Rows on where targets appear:
>>>
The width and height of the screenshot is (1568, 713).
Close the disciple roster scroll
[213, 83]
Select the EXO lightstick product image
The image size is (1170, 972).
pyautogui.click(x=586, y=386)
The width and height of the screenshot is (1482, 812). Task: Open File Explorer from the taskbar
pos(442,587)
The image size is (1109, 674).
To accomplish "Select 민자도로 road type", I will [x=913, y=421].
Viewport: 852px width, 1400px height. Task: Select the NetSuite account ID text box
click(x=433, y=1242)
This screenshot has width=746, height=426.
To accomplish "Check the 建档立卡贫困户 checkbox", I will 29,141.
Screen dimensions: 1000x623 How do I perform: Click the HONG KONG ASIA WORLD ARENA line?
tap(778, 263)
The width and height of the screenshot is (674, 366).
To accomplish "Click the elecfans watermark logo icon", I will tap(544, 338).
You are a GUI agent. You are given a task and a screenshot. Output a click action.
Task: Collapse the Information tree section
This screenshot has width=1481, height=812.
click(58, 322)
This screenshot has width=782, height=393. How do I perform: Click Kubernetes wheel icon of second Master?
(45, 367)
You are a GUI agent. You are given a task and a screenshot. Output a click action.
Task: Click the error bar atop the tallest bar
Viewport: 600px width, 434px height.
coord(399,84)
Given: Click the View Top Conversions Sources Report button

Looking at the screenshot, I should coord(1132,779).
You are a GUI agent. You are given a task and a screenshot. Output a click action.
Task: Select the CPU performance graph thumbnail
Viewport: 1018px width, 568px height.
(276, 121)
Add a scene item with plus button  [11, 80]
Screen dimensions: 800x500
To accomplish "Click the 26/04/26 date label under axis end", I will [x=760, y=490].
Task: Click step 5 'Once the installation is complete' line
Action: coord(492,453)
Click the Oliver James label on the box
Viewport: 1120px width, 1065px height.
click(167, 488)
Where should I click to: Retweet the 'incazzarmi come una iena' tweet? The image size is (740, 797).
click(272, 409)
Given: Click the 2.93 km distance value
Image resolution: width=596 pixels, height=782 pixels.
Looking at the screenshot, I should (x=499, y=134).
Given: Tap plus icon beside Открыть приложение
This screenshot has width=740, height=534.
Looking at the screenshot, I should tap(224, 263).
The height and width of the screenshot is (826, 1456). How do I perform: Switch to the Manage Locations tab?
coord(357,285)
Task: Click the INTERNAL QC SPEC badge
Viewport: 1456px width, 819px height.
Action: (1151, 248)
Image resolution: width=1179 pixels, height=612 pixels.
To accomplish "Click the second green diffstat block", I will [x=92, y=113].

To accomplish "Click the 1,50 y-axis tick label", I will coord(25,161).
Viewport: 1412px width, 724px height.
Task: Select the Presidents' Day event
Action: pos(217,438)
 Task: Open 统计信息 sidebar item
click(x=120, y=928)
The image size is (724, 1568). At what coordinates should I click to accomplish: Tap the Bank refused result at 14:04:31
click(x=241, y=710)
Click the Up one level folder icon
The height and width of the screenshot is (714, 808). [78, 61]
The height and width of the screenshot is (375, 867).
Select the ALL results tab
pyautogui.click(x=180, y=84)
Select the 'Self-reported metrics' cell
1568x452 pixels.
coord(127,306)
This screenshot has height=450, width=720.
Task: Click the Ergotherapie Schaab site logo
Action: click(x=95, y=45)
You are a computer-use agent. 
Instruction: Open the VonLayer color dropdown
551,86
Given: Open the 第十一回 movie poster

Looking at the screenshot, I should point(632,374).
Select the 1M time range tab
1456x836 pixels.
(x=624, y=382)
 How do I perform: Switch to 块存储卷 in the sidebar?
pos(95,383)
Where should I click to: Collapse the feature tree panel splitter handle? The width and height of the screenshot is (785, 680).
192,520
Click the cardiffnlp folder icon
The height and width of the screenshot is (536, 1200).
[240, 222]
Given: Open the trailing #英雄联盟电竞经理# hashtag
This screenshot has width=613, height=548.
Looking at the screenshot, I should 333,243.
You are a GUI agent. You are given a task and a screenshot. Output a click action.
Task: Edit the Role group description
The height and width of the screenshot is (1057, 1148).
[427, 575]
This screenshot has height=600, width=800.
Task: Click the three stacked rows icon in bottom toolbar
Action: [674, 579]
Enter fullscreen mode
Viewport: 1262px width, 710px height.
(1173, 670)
<<<
= TASK PROMPT =
Rewrite the rows from the start through the line containing "pos(442,587)", both ends included, with the requests kept as they are. In the answers, multiply every coordinate by 2.25 and round it to a whole number, with halves rounded up.

= EXPECTED ANSWER =
The width and height of the screenshot is (1568, 713).
Close the disciple roster scroll
[479, 187]
Select the EXO lightstick product image
The image size is (1170, 972).
pyautogui.click(x=1319, y=869)
The width and height of the screenshot is (1482, 812). Task: Open File Explorer from the taskbar
pos(995,1321)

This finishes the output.